Analyze Nginx access logs with PostgreSQL

By John Doe March 14, 2023

Summary: PostgreSQL supports the data types json and jsonb, while nginx supports log output in JSON format. We can easily implement the analysis of nginx access logs using PostgreSQL.

scenery

Table of Contents

Configure Nginx to output logs using JSON format

Modify the Nginx configuration file /etc/nginx/nginx.conf, configure it output access logs in JSON format:

##
# Logging Settings
##
map $time_iso8601 $date {
  ~([^T]+) $1;
}
map $time_iso8601 $time {
  ~\T([0-9:]+)[\+\-] $1;
}
map $time_iso8601 $timezone {
  ~([\+\-][0-9:]+)$ $1;
}
map $msec $millisec {
  ~\.([0-9]+)$ $1;
}

log_format json_logger escape=json
'{'
    '"time":"$date $time.$millisec$timezone",'
    '"client_addr":"$remote_addr",'
    '"host":"$http_host",'
    '"path":"$request_uri",'
    '"request":"$request",'
    '"status":"$status",'
    '"content_type":"$sent_http_content_type",'
    '"body_bytes_sent":"$body_bytes_sent",'
    '"http_referrer":"$http_referer",'
    '"user_agent":"$http_user_agent"'
'}';

access_log /var/log/nginx/access.log json_logger;
error_log /var/log/nginx/error.log;

Restart the nginx service to load the new configuration:

# systemctl restart nginx

Import log files in JSON format

Use psql to connect to your database:

$ psql -U postgres -d postgres

First, create a temporary table where you’ll import your data.

CREATE TEMPORARY TABLE json_logs (log jsonb);

Once the table is created, let’s import our data.

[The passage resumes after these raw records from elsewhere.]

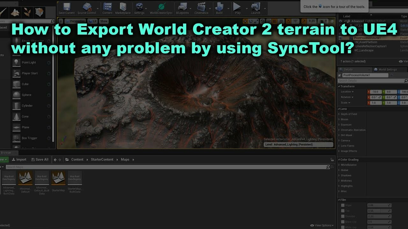Viewport: 408px width, 229px height.
Task: Select the StarterMap asset thumbnail
Action: click(58, 177)
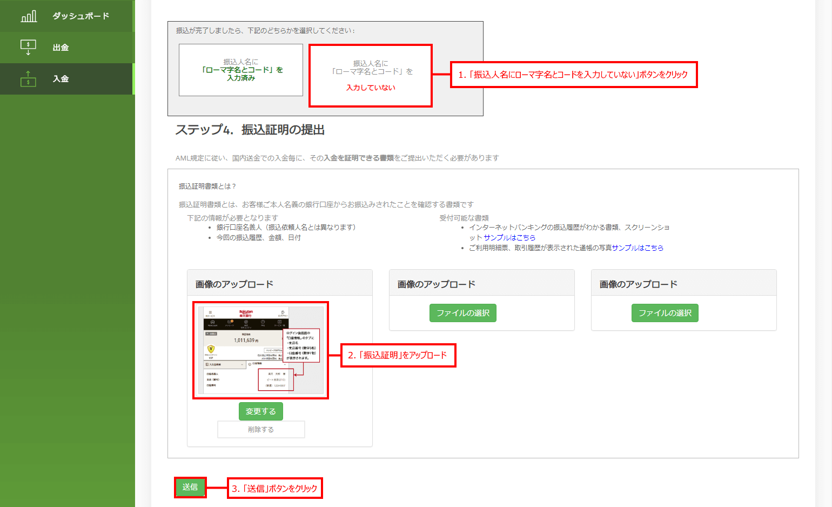Choose the 入力していない option
The image size is (832, 507).
[x=370, y=76]
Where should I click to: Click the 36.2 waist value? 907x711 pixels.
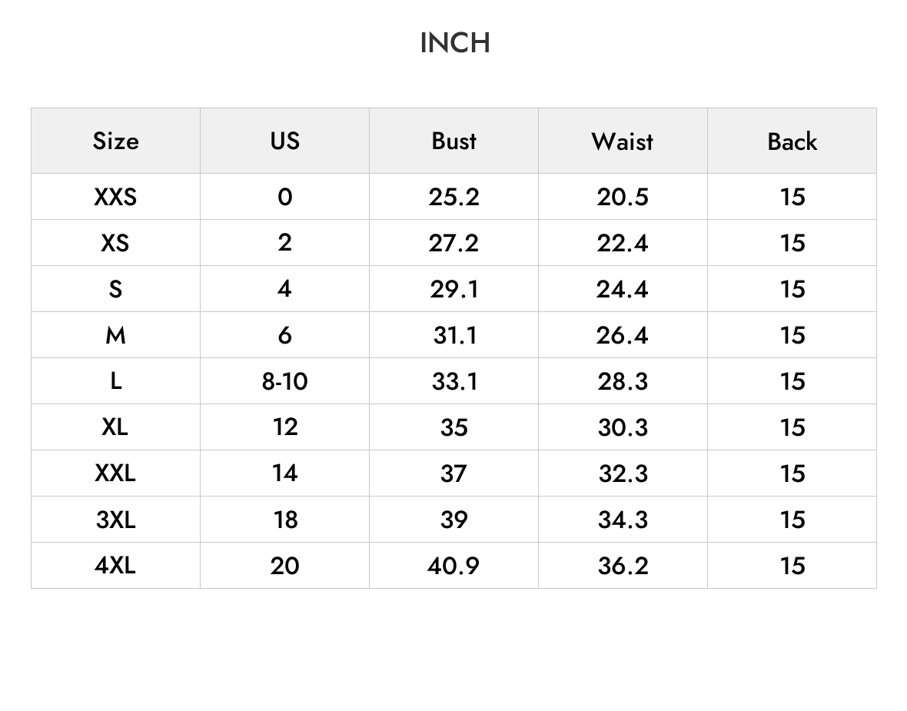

We will use psql’s COPY command to load a local file to the PostgreSQL server and into the temporary table:

\COPY json_logs (log) FROM '/var/log/nginx/access.log';

This will import each JSON object into a row in the temporary table, now you can easily query the data like this:

SELECT log->>'time' AS time, log->>'path' AS path
  FROM json_logs;

             time              |  path  
-------------------------------+--------
 2023-03-14 14:47:07.832+08:00 | /
 2023-03-14 14:47:37.893+08:00 | /zh-cn
...

Moving the JSON data into a proper table

Now we have our JSON data but it’s all in a JSONB column, we might want to import it into a proper table to guarantee the types and structure, which is very recommended. You can make use of INSERT INTO .. SELECT statement to do this easily, here’s an example (you can use an existing table to do this):

CREATE TABLE nginx_logs (
    time timestamptz,
	client_addr varchar,
	host varchar,
	path varchar,
	request varchar,
	status smallint,
    content_type varchar,
	body_bytes_sent integer,
	http_referrer varchar,
	user_agent varchar);

INSERT INTO nginx_logs
  SELECT (log->>'time')::timestamptz,
         log->>'client_addr',
		 log->>'host',
		 log->>'path',
		 log->>'request',
		 (log->>'status')::smallint,
		 log->>'content_type',
		 (log->>'body_bytes_sent')::integer,
		 log->>'http_referrer',
         log->>'user_agent'
    FROM json_logs;

This will insert all the records into the table nginx_logs and when running it Postgres will issue errors if there are type mismatches, which is very helpful to ensure data integrity. Note that if you’re inserting a large amount of records, indexes and triggers in the destination table can greatly increase the time it takes to insert your data, you can temporarily disable them when inserting to improve the speed significantly.

Query and analyze access logs

Now that we have converted the log content in JSON format into a data table, we can use PostgreSQL’s powerful query capability to analyze the access log. For example, if we want to query the number of visits per hour, we can do this:

SELECT  date_trunc('hour', time) AS hour,
        count(time) AS access
  FROM nginx_logs
  WHERE content_type LIKE 'text/html;%'
  GROUP BY hour
  ORDER BY hour;